(Saved entries)
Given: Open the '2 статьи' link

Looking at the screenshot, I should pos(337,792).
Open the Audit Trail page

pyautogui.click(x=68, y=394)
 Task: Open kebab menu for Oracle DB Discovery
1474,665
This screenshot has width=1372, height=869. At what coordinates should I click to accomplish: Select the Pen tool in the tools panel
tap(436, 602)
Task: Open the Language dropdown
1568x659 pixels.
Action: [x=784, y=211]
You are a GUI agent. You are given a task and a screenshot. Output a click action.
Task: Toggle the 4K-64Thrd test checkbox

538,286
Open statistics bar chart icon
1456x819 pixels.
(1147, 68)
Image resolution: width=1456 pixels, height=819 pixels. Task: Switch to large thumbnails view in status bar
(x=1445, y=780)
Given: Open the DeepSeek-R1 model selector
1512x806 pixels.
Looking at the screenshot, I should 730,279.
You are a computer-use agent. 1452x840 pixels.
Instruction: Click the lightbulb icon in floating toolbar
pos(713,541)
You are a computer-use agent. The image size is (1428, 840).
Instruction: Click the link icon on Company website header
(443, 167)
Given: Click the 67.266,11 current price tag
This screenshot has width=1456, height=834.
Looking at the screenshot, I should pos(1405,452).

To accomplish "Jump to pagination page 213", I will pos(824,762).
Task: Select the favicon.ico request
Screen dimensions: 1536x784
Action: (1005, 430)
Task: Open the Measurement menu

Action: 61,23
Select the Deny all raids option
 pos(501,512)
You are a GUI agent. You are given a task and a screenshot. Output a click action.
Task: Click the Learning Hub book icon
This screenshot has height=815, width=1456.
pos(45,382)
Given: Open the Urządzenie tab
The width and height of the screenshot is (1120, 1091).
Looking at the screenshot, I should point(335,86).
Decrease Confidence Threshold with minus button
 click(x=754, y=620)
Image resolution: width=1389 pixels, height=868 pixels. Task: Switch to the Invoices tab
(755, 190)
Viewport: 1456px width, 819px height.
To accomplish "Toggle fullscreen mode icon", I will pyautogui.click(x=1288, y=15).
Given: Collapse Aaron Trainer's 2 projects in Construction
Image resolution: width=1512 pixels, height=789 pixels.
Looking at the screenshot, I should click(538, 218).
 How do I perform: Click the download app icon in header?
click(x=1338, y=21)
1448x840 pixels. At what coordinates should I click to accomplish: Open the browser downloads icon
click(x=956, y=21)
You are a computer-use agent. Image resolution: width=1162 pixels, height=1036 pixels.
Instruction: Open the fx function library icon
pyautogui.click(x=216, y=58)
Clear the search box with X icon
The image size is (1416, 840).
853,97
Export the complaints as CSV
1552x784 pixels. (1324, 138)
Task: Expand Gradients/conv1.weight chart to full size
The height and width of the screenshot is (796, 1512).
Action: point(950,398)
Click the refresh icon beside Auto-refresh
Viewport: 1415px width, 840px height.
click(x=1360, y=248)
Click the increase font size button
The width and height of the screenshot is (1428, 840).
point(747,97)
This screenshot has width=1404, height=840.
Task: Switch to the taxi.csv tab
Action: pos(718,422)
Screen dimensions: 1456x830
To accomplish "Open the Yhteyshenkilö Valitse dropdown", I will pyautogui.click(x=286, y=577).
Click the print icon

Assignment
Every entry should be output exactly as written, please.

Solution to this problem
Given: Open the '2 статьи' link

Looking at the screenshot, I should pos(337,792).
Open the Audit Trail page

pyautogui.click(x=68, y=394)
 Task: Open kebab menu for Oracle DB Discovery
1474,665
This screenshot has width=1372, height=869. At what coordinates should I click to accomplish: Select the Pen tool in the tools panel
tap(436, 602)
Task: Open the Language dropdown
1568x659 pixels.
Action: [x=784, y=211]
You are a GUI agent. You are given a task and a screenshot. Output a click action.
Task: Toggle the 4K-64Thrd test checkbox

538,286
Open statistics bar chart icon
1456x819 pixels.
(1147, 68)
Image resolution: width=1456 pixels, height=819 pixels. Task: Switch to large thumbnails view in status bar
(x=1445, y=780)
Given: Open the DeepSeek-R1 model selector
1512x806 pixels.
Looking at the screenshot, I should 730,279.
You are a computer-use agent. 1452x840 pixels.
Instruction: Click the lightbulb icon in floating toolbar
pos(713,541)
You are a computer-use agent. The image size is (1428, 840).
Instruction: Click the link icon on Company website header
(443, 167)
Given: Click the 67.266,11 current price tag
This screenshot has width=1456, height=834.
Looking at the screenshot, I should pos(1405,452).

To accomplish "Jump to pagination page 213", I will pos(824,762).
Task: Select the favicon.ico request
Screen dimensions: 1536x784
Action: (1005, 430)
Task: Open the Measurement menu

Action: 61,23
Select the Deny all raids option
 pos(501,512)
You are a GUI agent. You are given a task and a screenshot. Output a click action.
Task: Click the Learning Hub book icon
This screenshot has height=815, width=1456.
pos(45,382)
Given: Open the Urządzenie tab
The width and height of the screenshot is (1120, 1091).
Looking at the screenshot, I should point(335,86).
Decrease Confidence Threshold with minus button
 click(x=754, y=620)
Image resolution: width=1389 pixels, height=868 pixels. Task: Switch to the Invoices tab
(755, 190)
Viewport: 1456px width, 819px height.
To accomplish "Toggle fullscreen mode icon", I will pyautogui.click(x=1288, y=15).
Given: Collapse Aaron Trainer's 2 projects in Construction
Image resolution: width=1512 pixels, height=789 pixels.
Looking at the screenshot, I should click(538, 218).
 How do I perform: Click the download app icon in header?
click(x=1338, y=21)
1448x840 pixels. At what coordinates should I click to accomplish: Open the browser downloads icon
click(x=956, y=21)
You are a computer-use agent. Image resolution: width=1162 pixels, height=1036 pixels.
Instruction: Open the fx function library icon
pyautogui.click(x=216, y=58)
Clear the search box with X icon
The image size is (1416, 840).
853,97
Export the complaints as CSV
1552x784 pixels. (1324, 138)
Task: Expand Gradients/conv1.weight chart to full size
The height and width of the screenshot is (796, 1512).
Action: point(950,398)
Click the refresh icon beside Auto-refresh
Viewport: 1415px width, 840px height.
click(x=1360, y=248)
Click the increase font size button
The width and height of the screenshot is (1428, 840).
point(747,97)
This screenshot has width=1404, height=840.
Task: Switch to the taxi.csv tab
Action: pos(718,422)
Screen dimensions: 1456x830
To accomplish "Open the Yhteyshenkilö Valitse dropdown", I will pyautogui.click(x=286, y=577).
Click the print icon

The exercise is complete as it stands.